◆ Assignment: Look through the data below and show every line that includes "beside".

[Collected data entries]
*** Block opens ***
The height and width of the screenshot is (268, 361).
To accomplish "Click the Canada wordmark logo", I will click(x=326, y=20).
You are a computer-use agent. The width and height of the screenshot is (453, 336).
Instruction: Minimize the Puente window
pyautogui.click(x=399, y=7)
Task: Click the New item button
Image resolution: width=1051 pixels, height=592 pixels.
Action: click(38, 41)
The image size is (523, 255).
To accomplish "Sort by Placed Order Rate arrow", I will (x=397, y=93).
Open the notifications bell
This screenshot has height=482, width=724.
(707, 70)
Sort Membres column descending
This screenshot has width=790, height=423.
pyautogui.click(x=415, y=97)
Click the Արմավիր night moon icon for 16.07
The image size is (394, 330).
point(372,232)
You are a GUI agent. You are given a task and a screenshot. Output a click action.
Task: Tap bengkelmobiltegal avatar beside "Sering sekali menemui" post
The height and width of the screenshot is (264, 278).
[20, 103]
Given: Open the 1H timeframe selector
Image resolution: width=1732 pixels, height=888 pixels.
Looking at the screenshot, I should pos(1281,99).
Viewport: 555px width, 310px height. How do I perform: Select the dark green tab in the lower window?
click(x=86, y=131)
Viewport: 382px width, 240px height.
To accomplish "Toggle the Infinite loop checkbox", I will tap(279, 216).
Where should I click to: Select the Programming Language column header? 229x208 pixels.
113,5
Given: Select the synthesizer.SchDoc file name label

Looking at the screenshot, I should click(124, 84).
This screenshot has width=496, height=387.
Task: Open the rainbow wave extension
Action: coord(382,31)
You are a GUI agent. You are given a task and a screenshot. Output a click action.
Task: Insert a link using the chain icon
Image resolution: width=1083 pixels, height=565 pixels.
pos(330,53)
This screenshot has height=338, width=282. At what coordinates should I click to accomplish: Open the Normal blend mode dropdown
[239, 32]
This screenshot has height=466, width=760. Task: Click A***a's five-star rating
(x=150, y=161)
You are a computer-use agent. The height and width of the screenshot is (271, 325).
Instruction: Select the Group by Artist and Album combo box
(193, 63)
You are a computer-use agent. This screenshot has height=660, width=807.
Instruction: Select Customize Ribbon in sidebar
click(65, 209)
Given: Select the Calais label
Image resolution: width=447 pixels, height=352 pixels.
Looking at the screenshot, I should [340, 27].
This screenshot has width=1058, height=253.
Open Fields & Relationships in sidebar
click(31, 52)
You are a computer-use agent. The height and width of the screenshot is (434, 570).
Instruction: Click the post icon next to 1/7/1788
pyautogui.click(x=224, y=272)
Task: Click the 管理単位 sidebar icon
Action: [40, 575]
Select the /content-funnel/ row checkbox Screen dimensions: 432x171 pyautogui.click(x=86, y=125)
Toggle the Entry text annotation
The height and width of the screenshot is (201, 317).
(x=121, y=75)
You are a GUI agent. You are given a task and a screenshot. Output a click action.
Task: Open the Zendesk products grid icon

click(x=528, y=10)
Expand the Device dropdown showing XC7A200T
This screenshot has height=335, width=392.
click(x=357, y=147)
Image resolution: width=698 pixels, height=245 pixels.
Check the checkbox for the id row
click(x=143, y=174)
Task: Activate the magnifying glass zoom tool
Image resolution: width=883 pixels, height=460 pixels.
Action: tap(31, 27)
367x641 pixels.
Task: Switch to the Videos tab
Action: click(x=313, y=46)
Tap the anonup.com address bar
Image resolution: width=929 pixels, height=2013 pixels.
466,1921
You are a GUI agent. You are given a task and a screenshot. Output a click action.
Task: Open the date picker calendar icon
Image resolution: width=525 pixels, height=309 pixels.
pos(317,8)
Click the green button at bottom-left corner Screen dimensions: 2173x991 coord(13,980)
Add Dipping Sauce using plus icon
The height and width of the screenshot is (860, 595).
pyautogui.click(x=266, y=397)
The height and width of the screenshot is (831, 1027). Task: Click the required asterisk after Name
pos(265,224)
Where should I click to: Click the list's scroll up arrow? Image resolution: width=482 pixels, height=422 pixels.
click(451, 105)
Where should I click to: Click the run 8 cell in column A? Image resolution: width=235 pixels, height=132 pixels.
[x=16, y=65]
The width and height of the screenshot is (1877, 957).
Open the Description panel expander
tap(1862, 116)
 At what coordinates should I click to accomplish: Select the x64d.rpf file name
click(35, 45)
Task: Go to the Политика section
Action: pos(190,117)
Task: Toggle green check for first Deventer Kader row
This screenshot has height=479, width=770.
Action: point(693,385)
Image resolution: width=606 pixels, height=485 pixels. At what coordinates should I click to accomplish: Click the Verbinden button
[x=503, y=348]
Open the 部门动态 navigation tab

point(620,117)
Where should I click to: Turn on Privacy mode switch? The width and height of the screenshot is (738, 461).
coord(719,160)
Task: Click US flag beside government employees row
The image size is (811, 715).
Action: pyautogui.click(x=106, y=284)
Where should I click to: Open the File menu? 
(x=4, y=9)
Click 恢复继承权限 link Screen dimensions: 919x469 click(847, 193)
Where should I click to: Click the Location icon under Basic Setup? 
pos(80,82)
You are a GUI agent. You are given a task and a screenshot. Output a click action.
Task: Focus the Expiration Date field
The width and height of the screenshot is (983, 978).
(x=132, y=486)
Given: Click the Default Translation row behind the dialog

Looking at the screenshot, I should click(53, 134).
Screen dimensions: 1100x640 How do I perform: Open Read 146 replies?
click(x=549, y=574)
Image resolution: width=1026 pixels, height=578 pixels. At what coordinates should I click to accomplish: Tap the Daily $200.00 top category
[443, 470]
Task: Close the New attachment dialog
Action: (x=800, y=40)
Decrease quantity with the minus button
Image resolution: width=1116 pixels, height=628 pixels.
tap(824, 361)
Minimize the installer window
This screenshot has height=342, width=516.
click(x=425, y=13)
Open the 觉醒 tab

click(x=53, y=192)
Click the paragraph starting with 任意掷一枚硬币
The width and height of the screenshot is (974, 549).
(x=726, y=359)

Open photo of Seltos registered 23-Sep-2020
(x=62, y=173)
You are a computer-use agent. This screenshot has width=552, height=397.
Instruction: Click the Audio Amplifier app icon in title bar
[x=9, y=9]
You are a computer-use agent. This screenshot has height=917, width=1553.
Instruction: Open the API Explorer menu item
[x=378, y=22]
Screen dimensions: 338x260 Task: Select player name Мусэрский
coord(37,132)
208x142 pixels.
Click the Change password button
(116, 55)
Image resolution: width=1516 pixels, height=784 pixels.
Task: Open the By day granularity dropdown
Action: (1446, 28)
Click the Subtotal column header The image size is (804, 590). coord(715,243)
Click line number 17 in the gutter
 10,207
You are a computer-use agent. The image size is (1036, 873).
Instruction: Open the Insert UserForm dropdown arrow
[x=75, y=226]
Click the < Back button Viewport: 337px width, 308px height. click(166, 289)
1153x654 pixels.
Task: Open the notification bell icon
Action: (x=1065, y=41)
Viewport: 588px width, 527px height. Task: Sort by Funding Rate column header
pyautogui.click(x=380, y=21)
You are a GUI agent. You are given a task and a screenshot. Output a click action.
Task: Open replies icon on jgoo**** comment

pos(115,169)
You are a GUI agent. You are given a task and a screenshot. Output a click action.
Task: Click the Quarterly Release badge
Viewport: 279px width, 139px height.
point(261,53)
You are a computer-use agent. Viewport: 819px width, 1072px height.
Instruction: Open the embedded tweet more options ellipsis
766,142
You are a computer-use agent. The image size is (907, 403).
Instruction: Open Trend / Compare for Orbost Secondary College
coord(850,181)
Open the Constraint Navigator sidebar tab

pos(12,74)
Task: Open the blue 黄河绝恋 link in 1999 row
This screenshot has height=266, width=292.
*** Block closes ***
◆ Response to the exercise:
Task: Tap bengkelmobiltegal avatar beside "Sering sekali menemui" post
Task: Click US flag beside government employees row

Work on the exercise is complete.